# Project Journal

Name: Erin Widener

Research Question: In considering 3 different energy production sources (total fossil fuel production, nuclear electric power production, total renewable energy production) and 1 energy import variable (primary energy imports), can at least one of these sources of energy "inputs" accurately predict total primary energy consumption?  

Variables: Response = Total Primary Energy Consumption (Y)
           Predictor(s) = Total Fossil Fuel Production (B1, X1), Nuclear Electric Power Production (B2, X2), Total Renewable Energy Production (B3, X3), Primary Energy Imputs (B4, X4)

Hypothesis: Is there at least one predictor useful in predicting total primary energy consumption? 

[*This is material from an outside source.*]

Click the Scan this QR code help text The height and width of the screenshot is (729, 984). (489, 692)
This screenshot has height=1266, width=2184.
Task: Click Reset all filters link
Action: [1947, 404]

Ho: B1 = B2 = B3 = B4 = 0 
Ha: At least one Bj ≠ 0 (j= 1-4) 

## Data Prep & EDA

### Data Cleaning Summary

**Summary of data cleaning process:**
1. Step 1: Set wd and install/load packages
2. Step 2: Import data
3. Step 3: Asses the structure of the data
4. Step 4: Build dataframe with relevant variables

**Issues Encountered and Resolutions:**
Some minor loading issues with some packages (ALSM) and extracting relevant variables from dataset renaming them to analysis friendly terms like "Fossil" or "Renewable"


In [None]:
##Step 1 - set working directory and install/load packages (installation code deleted to show clearly the packeges loaded from library)
setwd("C:/Users/Hunte/OneDrive - purdue.edu/STAT 512/Final Project")
library(vroom)
library(tidyverse)
library(IRkernel)
library(ALSM)
library(car)
library(fmsb)
library(GGally)
library(lmridge)
library(lmtest)
library(MASS)
library(glmnet) 
library(boot) 
library(caret)

In [None]:
##Step 2 - Import dataset
dataset <- read.csv("World Energy Overview.csv")
matrix.data <- as.matrix(dataset)

In [None]:
##Step 3 - Asses the structure of the data
str(dataset)
str(matrix.data)

In [None]:
#Step 4 Building dataframe with relevant variables
Y <- dataset$Total.Primary.Energy.Consumption 
X1 <- dataset$Total.Fossil.Fuels.Production
X2 <- dataset$Nuclear.Electric.Power.Production
X3 <- dataset$Total.Renewable.Energy.Production 
X4 <- dataset$Primary.Energy.Imports

predictor.response.data <- data.frame("Consumption"= Y, "Fossil" = X1, 
                                                 "Nuclear" = X2, 
                                                 "Renewable" = X3, 
                                                 "Imports" = X4)
head(predictor.response.data)

### Summary Statistics

In [None]:
#summary statistics 
mean(Y)
sd(Y)
mean(X1)
sd(X1)
mean(X2)
sd(X2)
mean(X3)
sd(X3)
mean(X4)
sd(X4)

### Exploratory Data Analysis Findings

The main finding of this analysis was that the scale of each variable is quite different. This may make remedial measures such as log transformations have a risk of overfitting or showing as more powerful than they really are. The main thing I will be looking for are if the relationship of each predictor in the model in relation to the response variable are preserved and how these relationships explain whether or not they can be considered a useful predictor for overall energy consumption. 

***
## Model Building

### Model Equation

**Equation:** 

$$Y = \beta_0 +  \beta_1X_1 + \beta_2X_2 + \beta_3X_3 + \beta_4X_4 + \epsilon   

Where, 
Y= Total.Primary.Energy.Consumption → Y 
    B1= Total.Fossil.Fuel.Production → X1 
    B2= Nuclear.Electric.Power.Production → X2 
    B3= Total.Renewable.Energy.Production → X3
    B4= Primary.Energy.Imports → X4

### Model Fitting

In [None]:
##MLR model
mlr.mod <- lm(Consumption ~ Fossil + Nuclear + Renewable + Imports, predictor.response.data)

### Multicollinearity

In [None]:
#Pairwise scatter plot & multicolinearity
ggpairs(predictor.response.data)
VIF(lm(Fossil ~ Nuclear + Renewable + Imports, data= predictor.response.data))
VIF(lm(Nuclear ~ Fossil + Renewable + Imports, data= predictor.response.data))
VIF(lm(Renewable ~ Fossil + Nuclear + Imports, data= predictor.response.data))
VIF(lm(Imports ~ Fossil + Nuclear + Renewable, data= predictor.response.data))
VIF(lm(Fossil ~ Renewable, data= predictor.response.data))
VIF(lm(Nuclear ~ Imports, data= predictor.response.data))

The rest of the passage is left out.